MIT Media Lab/Camera Culture

For the past 10 years, the Camera Culture group at MIT’s Media Lab has been developing innovative imaging systems — from a camera that can see around corners to one that can read text in closed books — by using “time of flight,” an approach that gauges distance by measuring the time it takes light projected into a scene to bounce back to a sensor.

In a new paper appearing in IEEE Access, members of the Camera Culture group present a new approach to time-of-flight imaging that increases its depth resolution 1,000-fold. That’s the type of resolution that could make self-driving cars practical.

The new approach could also enable accurate distance measurements through fog, which has proven to be a major obstacle to the development of self-driving cars.

At a range of 2 meters, existing time-of-flight systems have a depth resolution of about a centimeter. That’s good enough for the assisted-parking and collision-detection systems on today’s cars.

But as Achuta Kadambi, a  joint PhD student in electrical engineering and computer science and media arts and sciences and first author on the paper, explains, “As you increase the range, your resolution goes down exponentially. Let’s say you have a long-range scenario, and you want your car to detect an object further away so it can make a fast update decision. You may have started at 1 centimeter, but now you’re back down to [a resolution of] a foot or even 5 feet. And if you make a mistake, it could lead to loss of life.”

At distances of 2 meters, the MIT researchers’ system, by contrast, has a depth resolution of 3 micrometers.
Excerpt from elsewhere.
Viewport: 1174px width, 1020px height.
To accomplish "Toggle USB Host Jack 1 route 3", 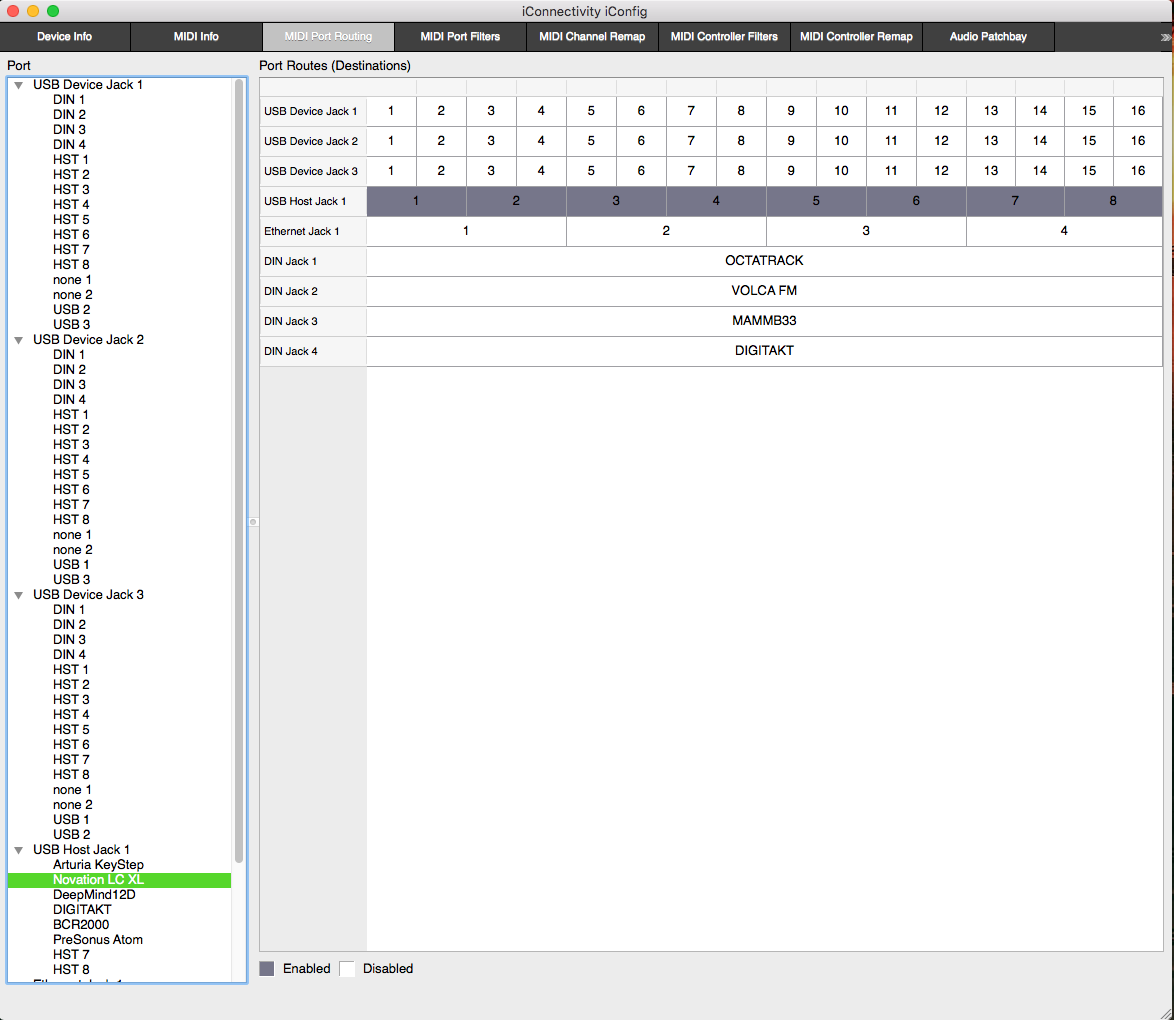I will pyautogui.click(x=616, y=201).
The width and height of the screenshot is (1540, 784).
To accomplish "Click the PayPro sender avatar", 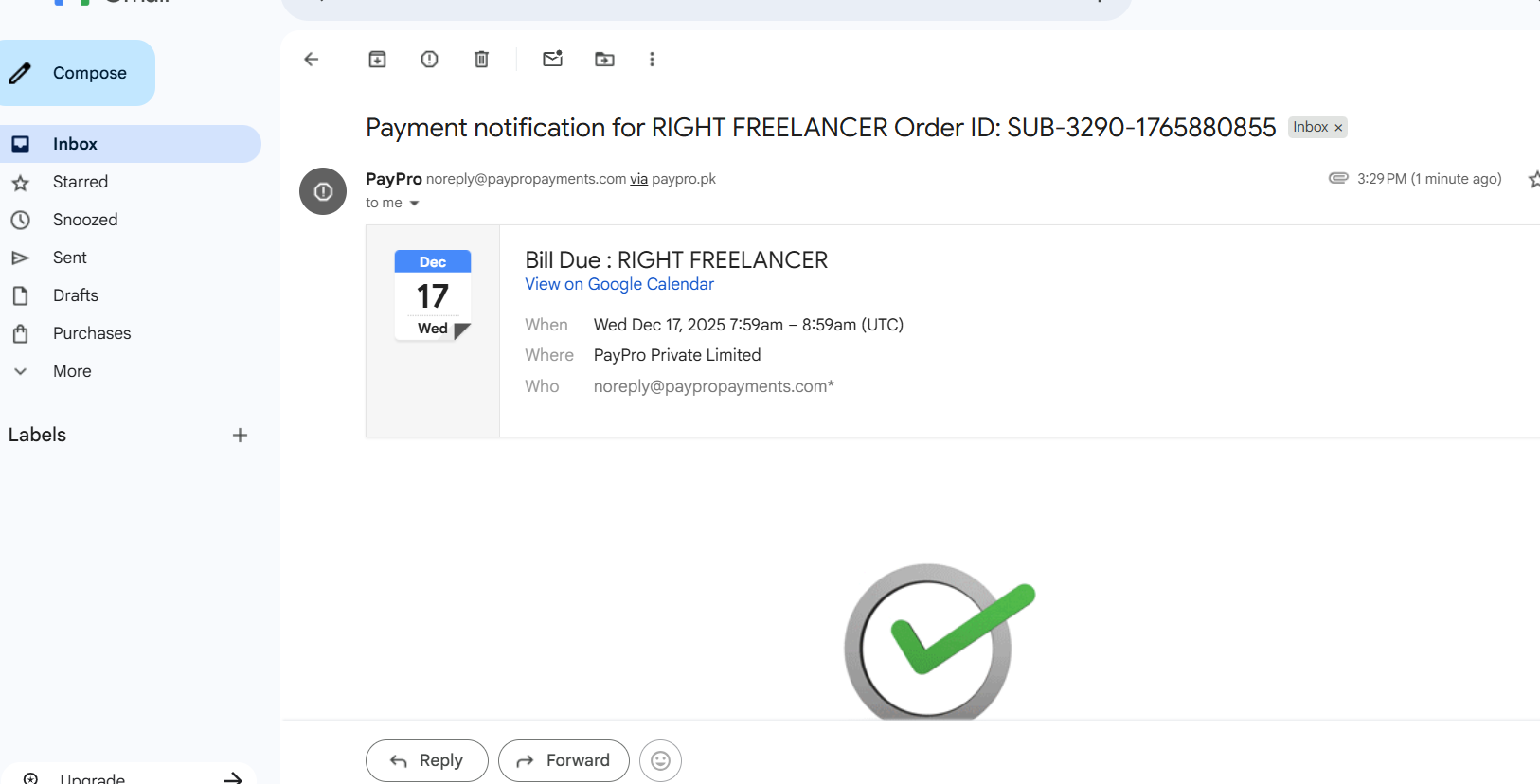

Kadambi also conducted tests in which he sent a light signal through 500 meters of optical fiber with regularly spaced filters along its length, to simulate the power falloff incurred over longer distances, before feeding it to his system. Those tests suggest that at a range of 500 meters, the MIT system should still achieve a depth resolution of only a centimeter.

Kadambi is joined on the paper by his thesis advisor, Ramesh Raskar, an associate professor of media arts and sciences and head of the Camera Culture group.